Using specialised power converters to bridge the dual 12v to 48v gap in automotive systems
01 October 2020
As Rolf Horn, Applications Engineer at electronics component distributor, Digi-Key explains, with the additional electronics, motors & actuators increasingly being added to internal combustion engine (ICE) vehicles, the conventional closed-circuit 12-volt automotive electrical system – based on a lead-acid battery, charged by the alternator – is revealing its limitations.
This article was originally featured in Digi-Key Article Library and in the October 2020 issue of EPDT magazine [read the digital issue]. Sign up to receive your own copy each month.
For example, when using a 12-volt system, high power applications such as electric steering draw a high current, necessitating bulkier, heavier wiring looms. That extra weight becomes significant in a modern vehicle, which can have several kilometres of wiring.
An alternative approach employs higher voltage systems for the power-hungry applications to lower the current draw and allow for lighter wiring. Commercial implementations feature a conventional 12-volt network, supplemented by a 48-volt system based on lithium-ion (Li-ion) batteries. The 12-volt system is used for applications such as engine management, lighting, and seat and door adjustment, while the 48-volt system takes care of heavy-duty demands from functions such as electric steering, starting and HVAC.

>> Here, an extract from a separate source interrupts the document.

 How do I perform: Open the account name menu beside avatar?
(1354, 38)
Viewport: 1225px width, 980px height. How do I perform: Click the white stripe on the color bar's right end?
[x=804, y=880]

These hybrid automotive electrical systems bring increased complexity and, with it, new design challenges. Key among these challenges is the management of the simultaneous charge and discharge of the two battery circuits, including bidirectional step-down (buck) and step-up (boost) between the batteries.
This article describes the evolution of dual 12/48-volt automotive electrical systems and explains the advantages of the new systems. It then explores how to use 12/48-volt bidirectional voltage regulators from Linear Technology and Texas Instruments to ease the design complexity of dual-voltage systems. It also considers the advantages of a future 48-volt-only decentralised vehicle power topology, and looks at a bus converter from Vicor suited for such a system.
The challenge of transitioning to 12/48-volt design
The transition to 12/48-volt systems is largely being encouraged by the need to drive high power consumption devices, while ensuring the vehicle still meets stringent economy and emissions regulations. For example, the switch from mechanical to electric drive for things like steering or superchargers dramatically reduces friction losses and boosts fuel economy. According to some auto manufacturers, a 48-volt electric system results in a 10-15% gain in fuel economy, with a proportional reduction in noxious emissions. The 12-volt side of the system continues to be needed because of the large volume of legacy 12-volt devices that will continue to be fitted into autos for years to come.
The 12/48-volt configuration consists of two separate branches: the traditional 12-volt bus uses a conventional lead-acid battery for legacy loads, while the 48-volt system, powered by a Li-ion battery, supports the heavier loads. While two separate charging circuits are needed to suit the respective batteries’ electrochemistry, there must be a mechanism that allows charge to move between them without danger of damage to either battery or any of the systems they power. There also needs to be a mechanism to provide extra power for the opposite voltage rail in an overload condition.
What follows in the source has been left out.